Friday, July 15, 2016

The Day I Threw Down With the Founder


One of the primary sources for support and information for those of us going through bariatric surgery is the World Wide Web. We can find medical info, tips and recipes, "journey" blogs like Misdirected and The World According To Eggface, and good old fashioned "support" sites.

Early on in our process, a friend introduced us to a closed Facebook group for bariatric surgery support. The support group (who I will not name, you'll see why shortly) was an outreach arm of a company that manufactures, among other things, protein shakes.

The group was a bit disconcerting, to say the least. The atmosphere was very similar to attending a group of religious fundamentalists. Here, though, the "devil" was carbohydrates, and the holy writ was something like "Drink our protein shakes every day, lest ye experience regain."

I tried, I really did. I spent months on this group, looking at recipes, investigating nutritional advice, reading about other people's experiences with bariatric surgery. But I was perpetually taken aback when the group leaders would brutally slam members whenever they would mention the forbidden word: carbohydrates.

The primary enemy, as this group's moderators see it, is anyone teaching that Everything In Moderation (EIM, as they called it) was a reasonable diet after surgical recovery. Nope, they very mention of adding white rice, or a potato, or pasta to a post-surgical diet was enough to send them into full-on frenzy: "EIM is a ticket to failure! Any carb ingestion will ultimately doom you to a regain, and ruin your diet! Carbohydrates are what caused your obesity!" (All paraphrased, but you get the point.)

Oddly, one of the primary products this group was promoting was a program to re-start weight loss after a regain, centered around purchasing their protein shakes.

For months I had remained silent. But this morning, a member of the group posted a copy of her Phase 3 diet - you know, the diet handed to her by her surgical team. But, after all the anti-carb info she had received from this support group, she was a little uncomfortable with the carbs included in this diet. 

This is what fearmongering gains you, you see. Lor just finished this transitional diet, on her way back to normal foods. It includes several soft foods that would not be considered low-carb friendly. Things like applesauce, mashed potatoes and the like. Things that are retraining the recovering stomach into digesting food, and not pure liquid. This poor woman was worried that the minuscule amounts of "unhealthy" carbs in her recovery diet would somehow damage her attempt to lose weight via bariatric surgery. 

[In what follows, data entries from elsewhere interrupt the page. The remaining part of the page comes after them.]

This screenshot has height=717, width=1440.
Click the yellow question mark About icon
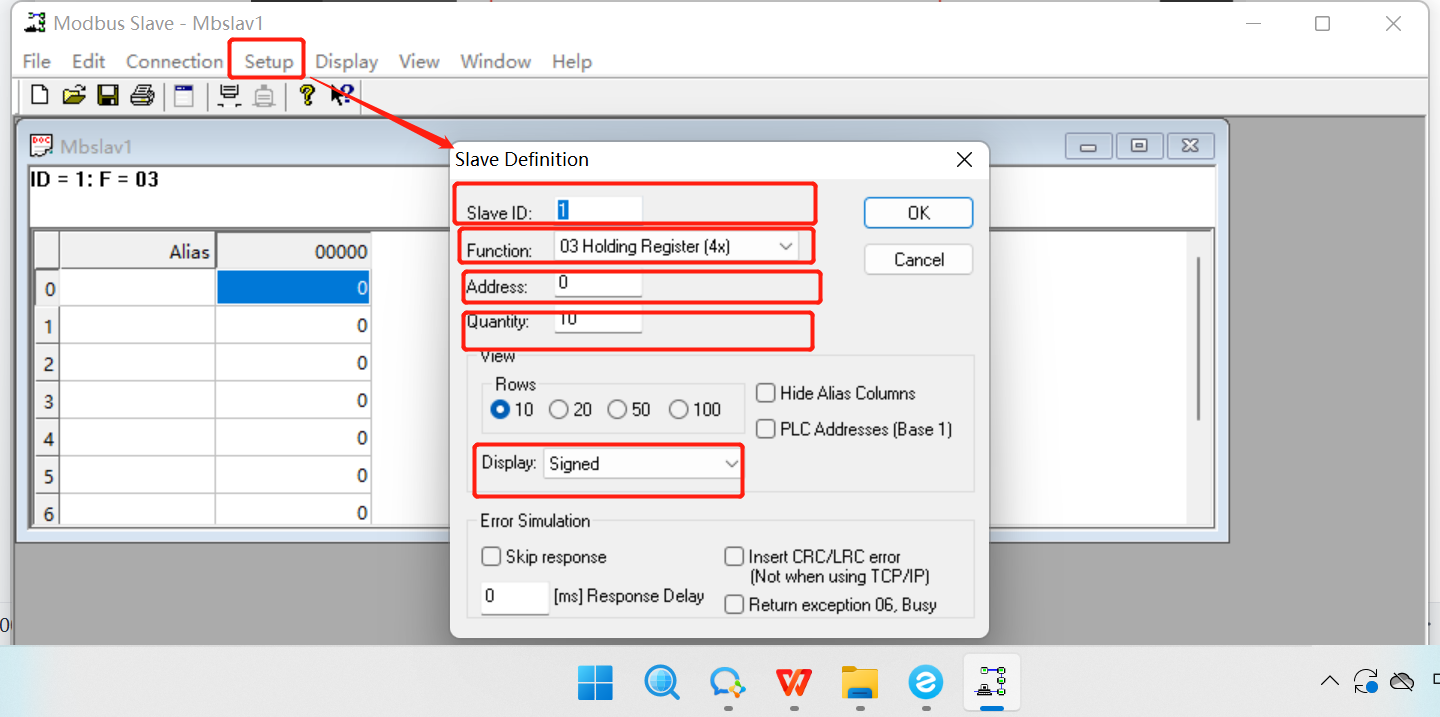click(x=307, y=95)
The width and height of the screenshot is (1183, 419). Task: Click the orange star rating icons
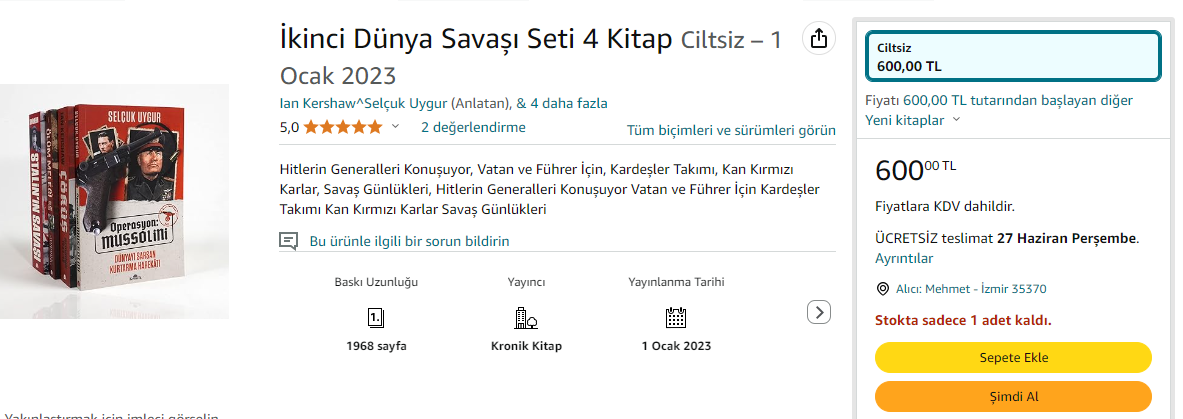342,127
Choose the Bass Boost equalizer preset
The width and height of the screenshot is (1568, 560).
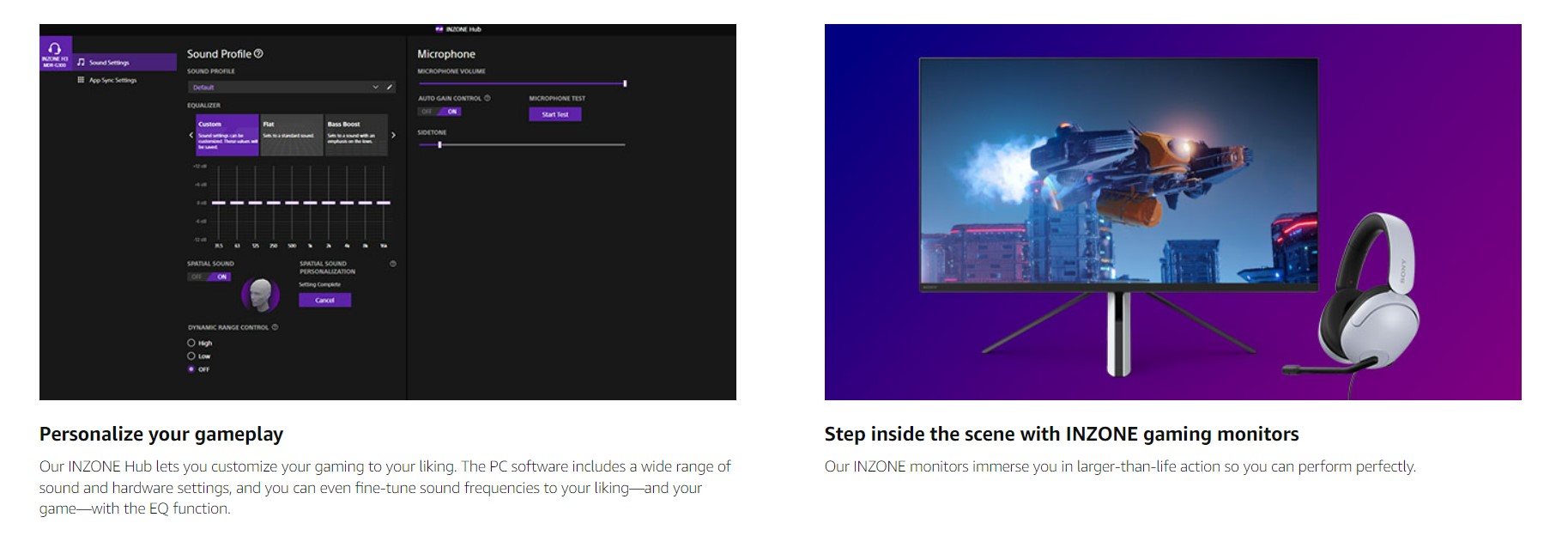coord(355,135)
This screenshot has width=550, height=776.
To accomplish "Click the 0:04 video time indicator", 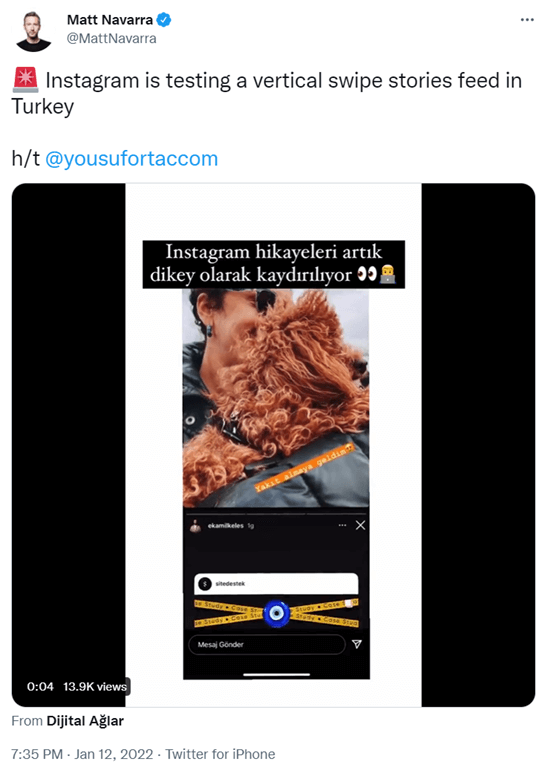I will (40, 686).
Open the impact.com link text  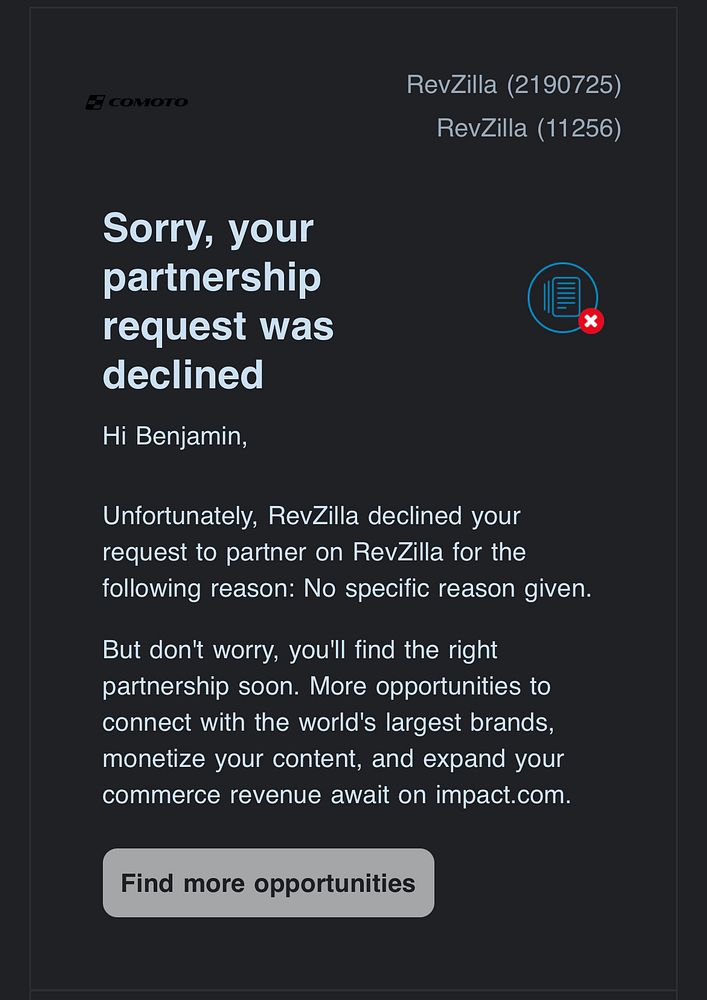pos(502,795)
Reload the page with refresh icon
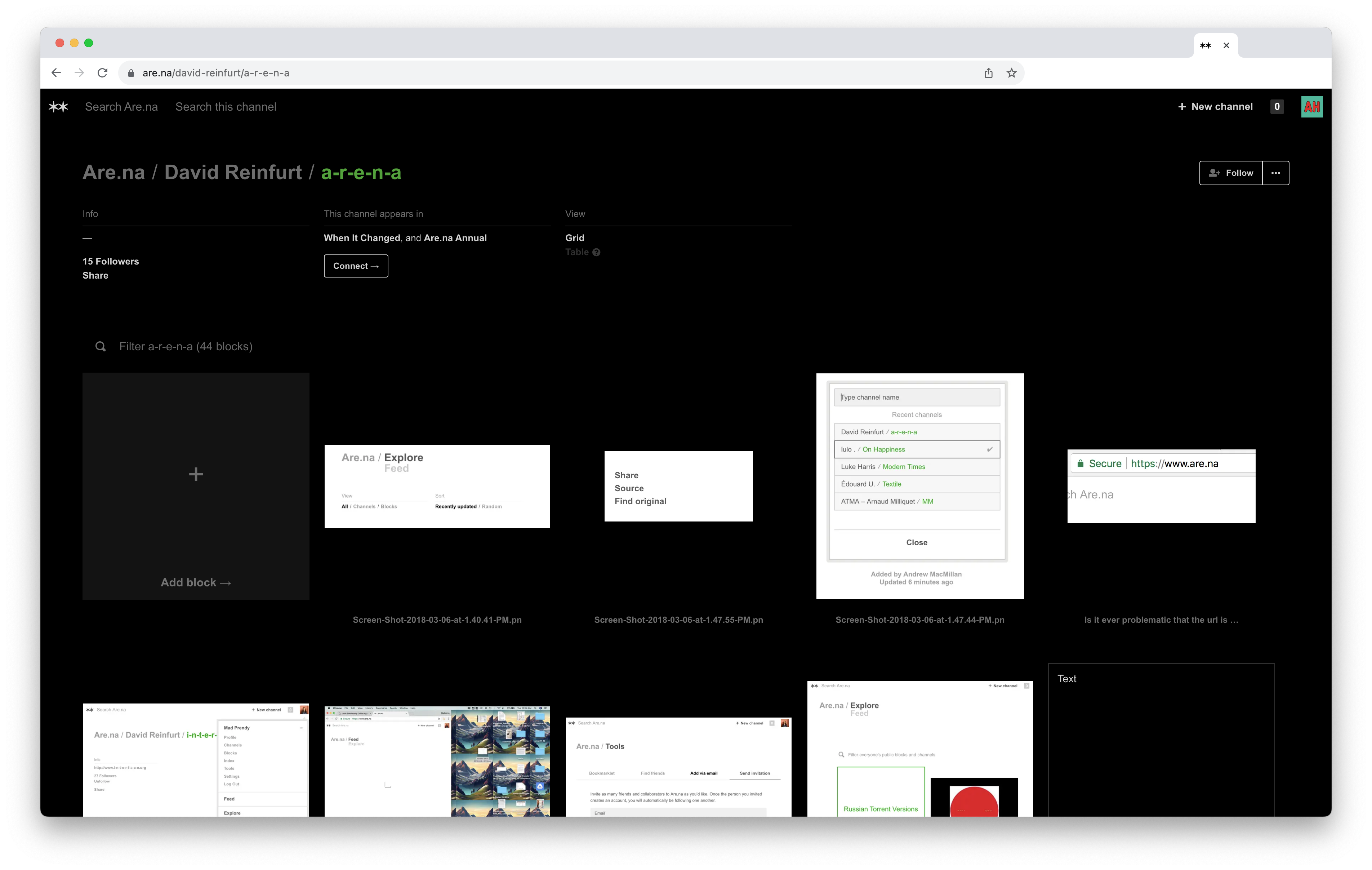The image size is (1372, 870). (103, 73)
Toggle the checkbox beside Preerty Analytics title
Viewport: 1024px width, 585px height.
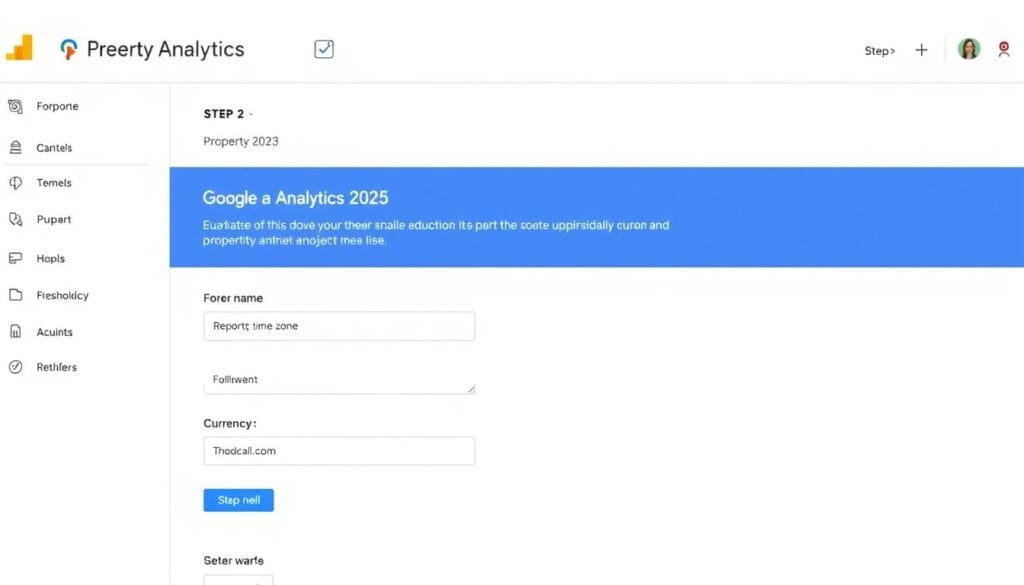coord(323,49)
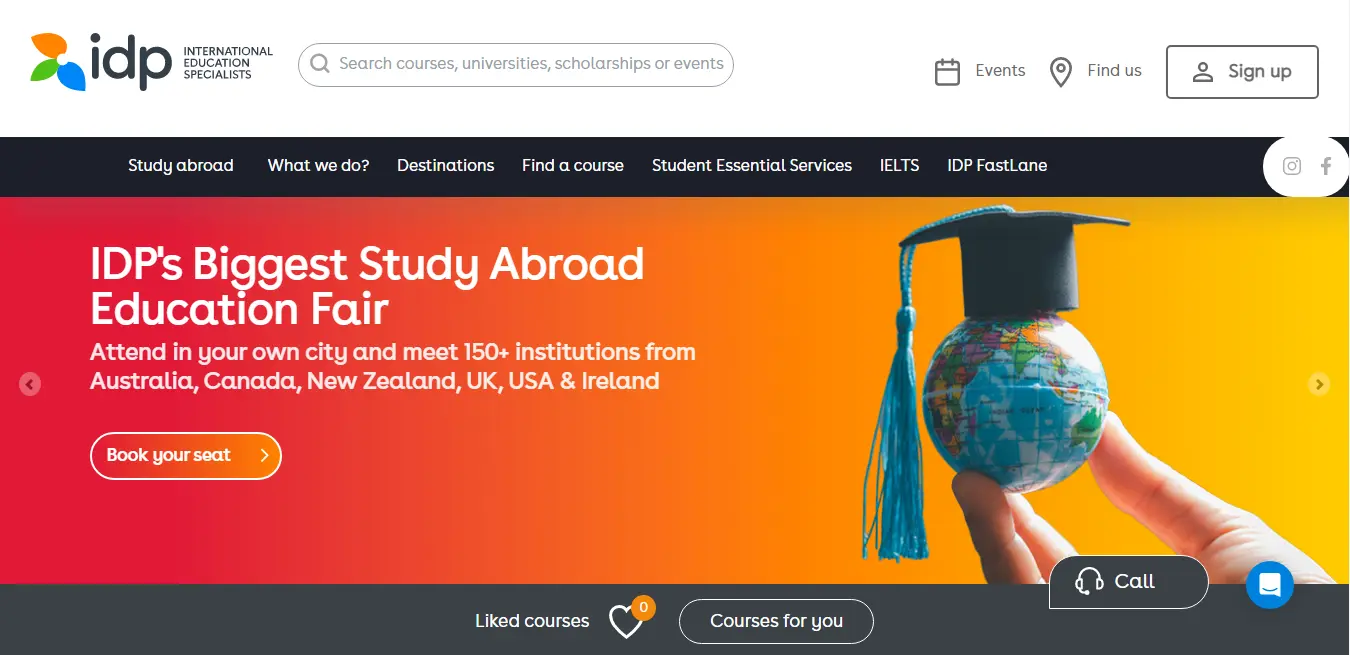Open Events via calendar icon
1350x655 pixels.
coord(947,71)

Was this woman encouraged, that this was a temporary phase, intended by her doctors and nutritionists to ease her through a two week period?

Nope. A group moderator instantly jumped in with the following:

Moderator: "I wouldn't touch those foods with a 10-foot pole!!! Here are some awesome choices!!!" 

The "awesome choices", of course, included a recommendation for the company's protein shakes.

This was just too much for me. Where was the advice to "follow your surgical team's instructions."? What, exactly, was the basis for the expertise that allowed this moderator to direct this questioner to an alternate source of nutrition, rather than the one dictated by her surgical team? I removed the muzzle I have been wearing for several months, and replied:

Me: "Every time I start to get comfortable with the ***** group, something like this happens: ***** directly contradicting advice from a patient's medical team, all in the name of selling more protein shakes. I am fully aware that ***** is in business to sell shakes. But the number of times I have seen this kind of ***** activity makes me very uncomfortable. The fact that someone represents themselves as ***** on this group does NOT supersede advice from your surgical team, folks.

Asterisks represent redacted names and identities, not expletives.

Within 10 minutes, the Founder of the group had appeared. Her initial post told me that I was "missing the message" if I thought the group was doing this to sell shakes. This was not surgical advice - this was nutritional advice - advice that was being used by surgeons across the country because it worked! Hundreds of people were regaining weight because they weren't obeying the advice found in this group!

All in all, it was a very "How dare you?" kind of post.

Why no quotes here? Because within 20 minutes of her very angry post, she edited it to a much more friendly tone. But, as far as I was concerned, the damage was done here. Any site that is directly opposing medical advice, and then responding quickly, defensively, and angrily when called on it, is probably not a source I need for assistance with my weight loss. I replied to that effect, then left the group.

It's too bad, really. Some of the recipes were great.